The coat of arms was originally approved for the 6th Field Artillery Regiment on 29 August 1921. It was redesignated for the 6th Armored Field Artillery Battalion on 15 August 1946. It was cancelled on 15 May 1959. The insignia was restored and authorized for the 6th Field Artillery Regiment on 1 September 1971.

==Coat of arms==
===Blazon===
- Shield – Per fess Gules and a base per pale of the first and Azure, on a fess wavy Or two sabers in saltire of the first behind a mullet of the second, fimbriated of the third in base two fleurs-de-lis of the last, in chief a rattlesnake coiled Proper.

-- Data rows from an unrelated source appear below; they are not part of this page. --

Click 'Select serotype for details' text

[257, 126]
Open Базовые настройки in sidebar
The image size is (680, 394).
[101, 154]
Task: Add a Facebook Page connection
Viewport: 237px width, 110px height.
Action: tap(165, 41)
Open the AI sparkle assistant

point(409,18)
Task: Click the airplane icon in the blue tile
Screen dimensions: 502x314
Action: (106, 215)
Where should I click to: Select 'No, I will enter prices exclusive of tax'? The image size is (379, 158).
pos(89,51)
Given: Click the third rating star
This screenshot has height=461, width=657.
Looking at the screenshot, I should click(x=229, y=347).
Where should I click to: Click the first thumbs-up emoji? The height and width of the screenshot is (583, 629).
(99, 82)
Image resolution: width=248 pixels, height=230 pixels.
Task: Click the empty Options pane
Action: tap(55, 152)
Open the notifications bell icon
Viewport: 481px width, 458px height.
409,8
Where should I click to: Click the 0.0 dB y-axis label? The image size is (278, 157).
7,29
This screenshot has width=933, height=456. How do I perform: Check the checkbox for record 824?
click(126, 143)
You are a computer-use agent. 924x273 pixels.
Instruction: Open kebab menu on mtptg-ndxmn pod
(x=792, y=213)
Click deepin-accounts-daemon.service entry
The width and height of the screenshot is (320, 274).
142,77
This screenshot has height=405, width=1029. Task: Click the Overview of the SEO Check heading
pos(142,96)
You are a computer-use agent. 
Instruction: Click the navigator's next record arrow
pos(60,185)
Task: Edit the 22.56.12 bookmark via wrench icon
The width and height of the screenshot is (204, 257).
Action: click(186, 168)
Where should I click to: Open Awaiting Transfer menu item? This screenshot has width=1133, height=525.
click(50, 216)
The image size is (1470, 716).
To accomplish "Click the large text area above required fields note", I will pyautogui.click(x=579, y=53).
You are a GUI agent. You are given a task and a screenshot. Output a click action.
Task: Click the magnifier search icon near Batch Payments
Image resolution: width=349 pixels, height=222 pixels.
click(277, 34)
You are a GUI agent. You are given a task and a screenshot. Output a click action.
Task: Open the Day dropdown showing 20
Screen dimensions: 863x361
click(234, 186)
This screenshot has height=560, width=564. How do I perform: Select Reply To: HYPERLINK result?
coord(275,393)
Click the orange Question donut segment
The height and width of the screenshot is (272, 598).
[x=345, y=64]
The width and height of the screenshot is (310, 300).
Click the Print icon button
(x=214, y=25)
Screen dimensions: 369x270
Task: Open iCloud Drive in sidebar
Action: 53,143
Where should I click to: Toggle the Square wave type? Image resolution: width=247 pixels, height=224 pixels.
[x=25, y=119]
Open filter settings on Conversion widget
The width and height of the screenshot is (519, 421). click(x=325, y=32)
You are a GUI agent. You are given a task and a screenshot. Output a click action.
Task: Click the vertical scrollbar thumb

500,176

- Crest – On a wreath Or and Gules a winged centaur courant armed with a bow and arrow.
- Motto – CELER ET AUDAX (Swift and Bold).

===Symbolism===
- Shield – The symbolism and pictorial content of the original coat of arms of the former 6th Field Artillery and 6th Coast Artillery have been retained with as little change as possible. The order on the shield represents oldest service at the top and most recent at the bottom. The rattlesnake is for service in the Mexican War by the 6th Field Artillery. The six rattles represent the numerical designation of both units. The crossed sabers represent Civil War service in the Army of the Potomac. The star represents service in the Philippine Insurrection, being taken from the banner of Katipunan; the two fleurs-de-lis are used to represent service in World Wars I and II.
- Crest – The crest is for service as the first horse artillery in the Army, by the 6th Field Artillery.